> **PROBLEM REQUIREMENTS**: For this exercise, please return exactly the line containing "This screenshot has height=312, width=326." and each line after it through the end of the records, with no pictures included.

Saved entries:

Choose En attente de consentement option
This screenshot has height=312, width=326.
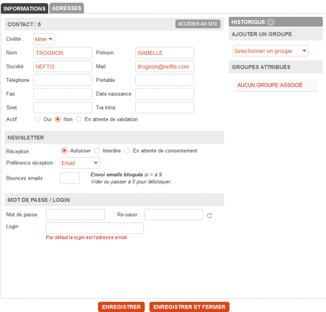tap(127, 151)
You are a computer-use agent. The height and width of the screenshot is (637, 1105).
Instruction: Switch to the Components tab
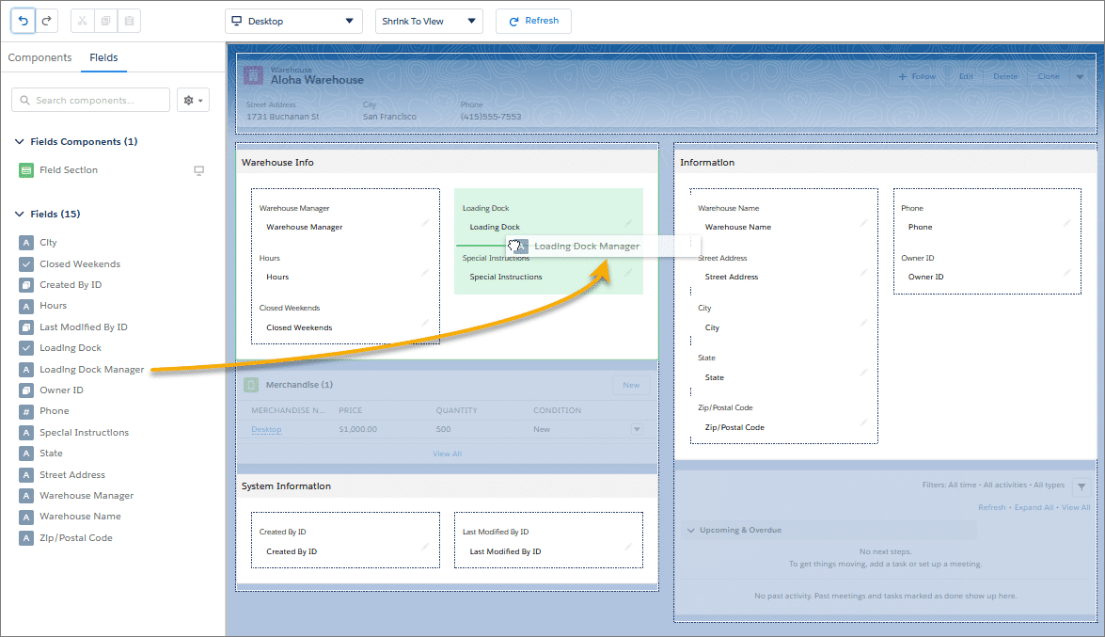[x=39, y=57]
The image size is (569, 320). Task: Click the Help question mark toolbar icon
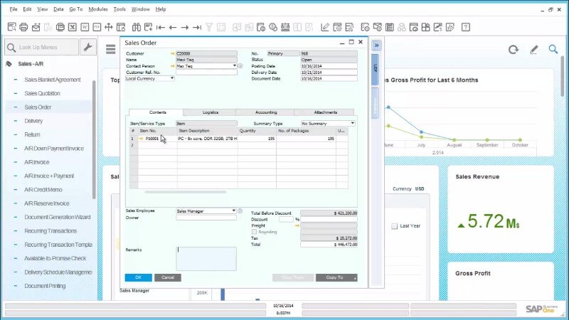coord(465,27)
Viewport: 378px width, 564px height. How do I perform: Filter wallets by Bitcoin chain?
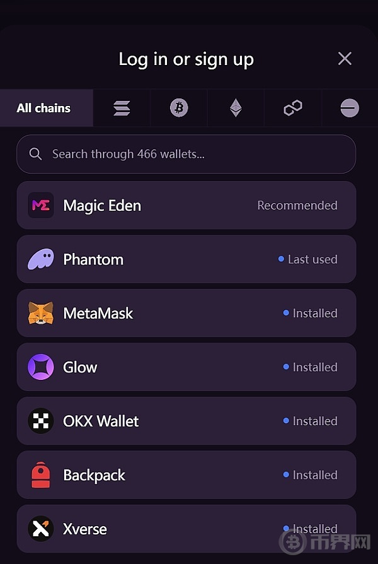click(x=179, y=109)
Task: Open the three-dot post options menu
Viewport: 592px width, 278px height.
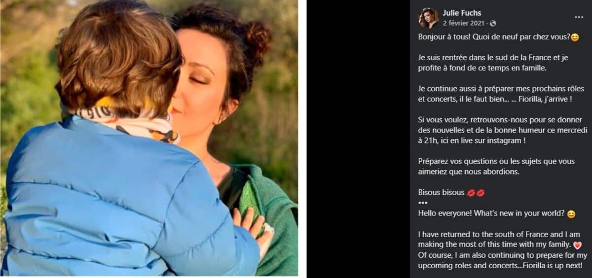Action: point(579,17)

> **TASK RESULT**:
This screenshot has height=312, width=326.
tap(127, 151)
You are a computer-use agent. The height and width of the screenshot is (637, 1105).
Instruction: Switch to the Components tab
[x=39, y=57]
The image size is (569, 320). Task: Click the Help question mark toolbar icon
coord(465,27)
Viewport: 378px width, 564px height. How do I perform: Filter wallets by Bitcoin chain?
click(x=179, y=109)
Task: Open the three-dot post options menu
Viewport: 592px width, 278px height.
Action: point(579,17)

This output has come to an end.